Data to use:
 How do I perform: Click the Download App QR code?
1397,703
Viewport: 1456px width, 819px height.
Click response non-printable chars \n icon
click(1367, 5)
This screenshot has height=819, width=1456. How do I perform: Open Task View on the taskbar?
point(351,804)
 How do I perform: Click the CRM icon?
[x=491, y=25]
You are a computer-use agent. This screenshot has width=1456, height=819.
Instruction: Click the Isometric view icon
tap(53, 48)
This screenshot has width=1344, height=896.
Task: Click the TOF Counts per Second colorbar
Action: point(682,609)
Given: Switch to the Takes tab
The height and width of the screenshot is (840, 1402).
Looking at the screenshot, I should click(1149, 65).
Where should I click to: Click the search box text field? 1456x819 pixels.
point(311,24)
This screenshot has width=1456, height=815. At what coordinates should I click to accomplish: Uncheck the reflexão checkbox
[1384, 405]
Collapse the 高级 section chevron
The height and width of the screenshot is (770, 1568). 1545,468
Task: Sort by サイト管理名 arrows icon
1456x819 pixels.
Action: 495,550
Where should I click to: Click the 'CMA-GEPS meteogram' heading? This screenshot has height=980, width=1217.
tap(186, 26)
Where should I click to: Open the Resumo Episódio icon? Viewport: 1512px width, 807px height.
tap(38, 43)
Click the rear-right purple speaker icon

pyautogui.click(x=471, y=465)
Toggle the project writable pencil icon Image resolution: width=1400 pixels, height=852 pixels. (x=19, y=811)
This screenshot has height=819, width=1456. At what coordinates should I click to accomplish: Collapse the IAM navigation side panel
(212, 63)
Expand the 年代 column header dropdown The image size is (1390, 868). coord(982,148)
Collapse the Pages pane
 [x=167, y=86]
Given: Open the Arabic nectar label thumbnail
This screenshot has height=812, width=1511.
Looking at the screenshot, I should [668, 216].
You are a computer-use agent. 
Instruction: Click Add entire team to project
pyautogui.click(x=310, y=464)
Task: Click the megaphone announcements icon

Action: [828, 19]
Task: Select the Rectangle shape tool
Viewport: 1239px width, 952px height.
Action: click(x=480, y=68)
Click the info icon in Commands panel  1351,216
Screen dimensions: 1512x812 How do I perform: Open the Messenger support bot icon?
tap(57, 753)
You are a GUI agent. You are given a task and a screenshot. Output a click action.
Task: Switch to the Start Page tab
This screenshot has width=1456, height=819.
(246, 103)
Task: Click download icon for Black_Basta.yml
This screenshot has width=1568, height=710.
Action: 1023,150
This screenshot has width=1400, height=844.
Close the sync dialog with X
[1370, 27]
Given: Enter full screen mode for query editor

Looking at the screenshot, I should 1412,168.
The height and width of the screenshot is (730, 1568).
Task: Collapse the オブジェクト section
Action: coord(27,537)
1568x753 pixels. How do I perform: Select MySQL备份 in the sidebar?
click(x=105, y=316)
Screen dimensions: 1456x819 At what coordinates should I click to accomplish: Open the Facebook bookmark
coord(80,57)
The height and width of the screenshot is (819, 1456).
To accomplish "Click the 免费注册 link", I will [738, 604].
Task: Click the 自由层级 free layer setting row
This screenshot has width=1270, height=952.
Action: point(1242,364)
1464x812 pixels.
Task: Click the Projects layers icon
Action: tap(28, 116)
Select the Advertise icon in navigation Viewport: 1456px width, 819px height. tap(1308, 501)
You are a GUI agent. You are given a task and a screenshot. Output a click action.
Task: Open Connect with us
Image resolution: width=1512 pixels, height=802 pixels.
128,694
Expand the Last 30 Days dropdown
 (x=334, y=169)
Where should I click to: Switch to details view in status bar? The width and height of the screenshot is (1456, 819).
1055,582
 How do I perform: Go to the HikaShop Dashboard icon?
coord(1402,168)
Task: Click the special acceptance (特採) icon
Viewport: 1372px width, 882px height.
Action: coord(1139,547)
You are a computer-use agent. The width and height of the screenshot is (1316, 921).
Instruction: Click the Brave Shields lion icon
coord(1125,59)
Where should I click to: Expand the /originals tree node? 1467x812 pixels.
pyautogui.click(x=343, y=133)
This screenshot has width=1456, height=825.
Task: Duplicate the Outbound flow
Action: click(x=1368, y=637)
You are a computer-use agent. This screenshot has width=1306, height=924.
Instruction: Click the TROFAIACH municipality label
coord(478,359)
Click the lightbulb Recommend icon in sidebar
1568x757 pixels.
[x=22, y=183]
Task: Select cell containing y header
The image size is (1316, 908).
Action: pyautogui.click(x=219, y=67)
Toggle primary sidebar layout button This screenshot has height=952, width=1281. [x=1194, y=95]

Work request: Would you count the lines of the listing above that hold the string "agent" and give only the resulting number?

Response: 6